YOUR ASSIGNMENT:
Don't include any picture when you restate the data word for word.

SOURCE MATERIAL:
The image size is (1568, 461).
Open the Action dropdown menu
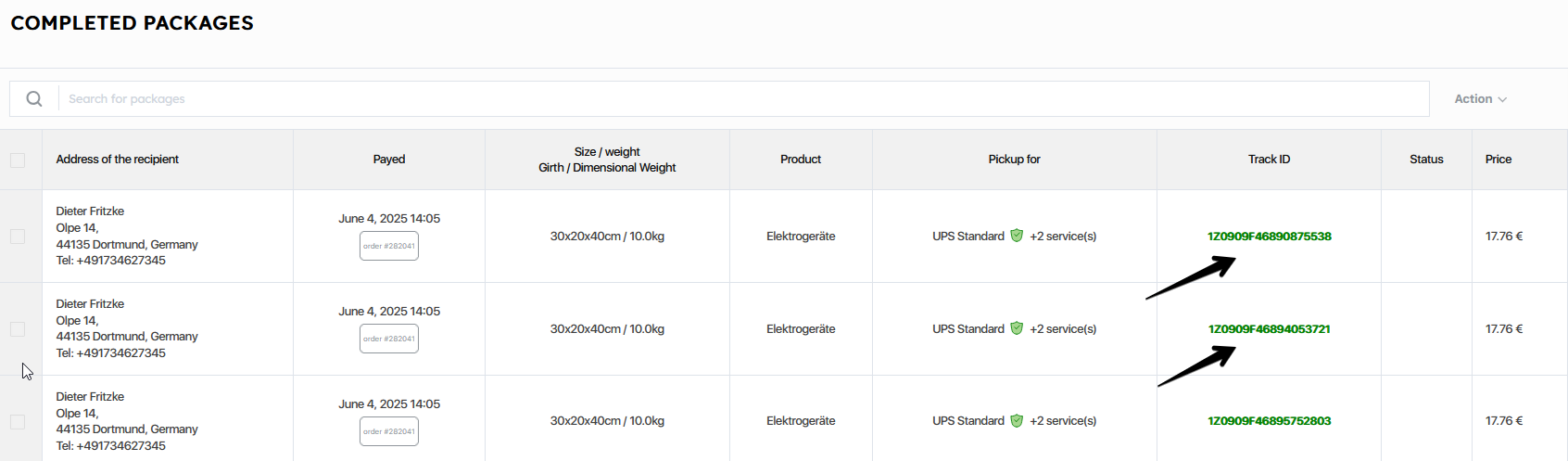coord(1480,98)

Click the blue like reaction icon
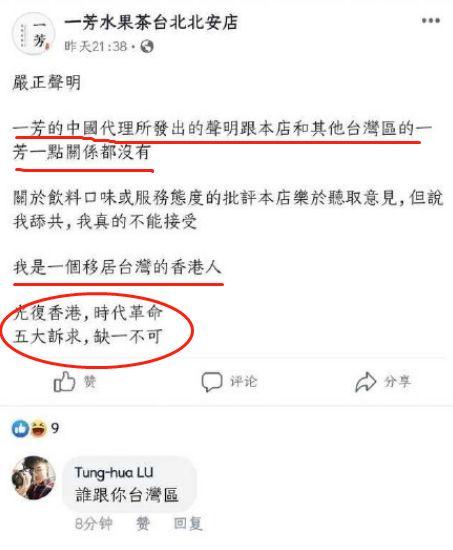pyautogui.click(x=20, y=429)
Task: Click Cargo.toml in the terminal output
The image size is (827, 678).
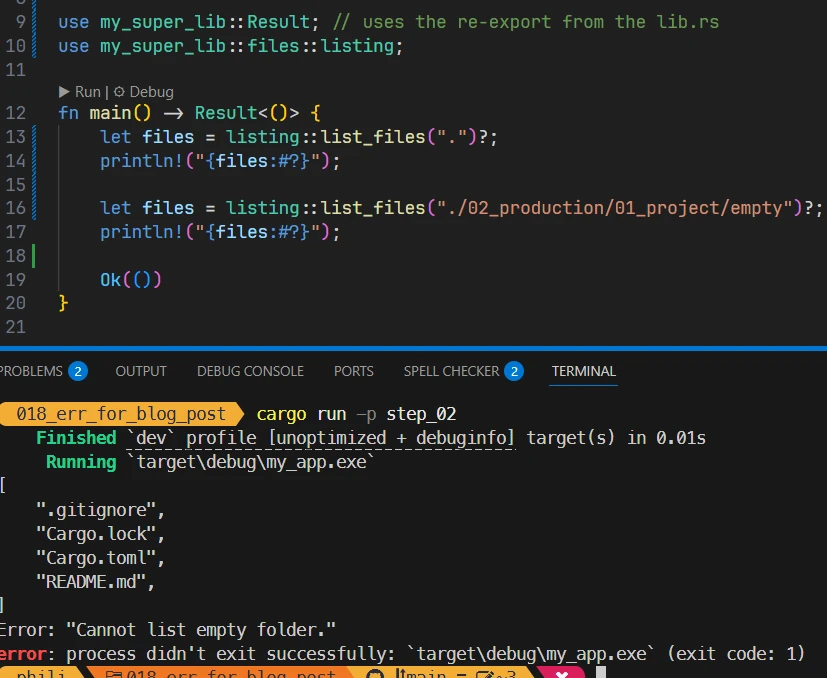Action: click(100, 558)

EXPECTED ANSWER:
The image size is (1568, 461).
Open the Action dropdown menu
coord(1480,98)

Click the blue like reaction icon
pyautogui.click(x=20, y=429)
Task: Click Cargo.toml in the terminal output
The image size is (827, 678).
Action: click(100, 558)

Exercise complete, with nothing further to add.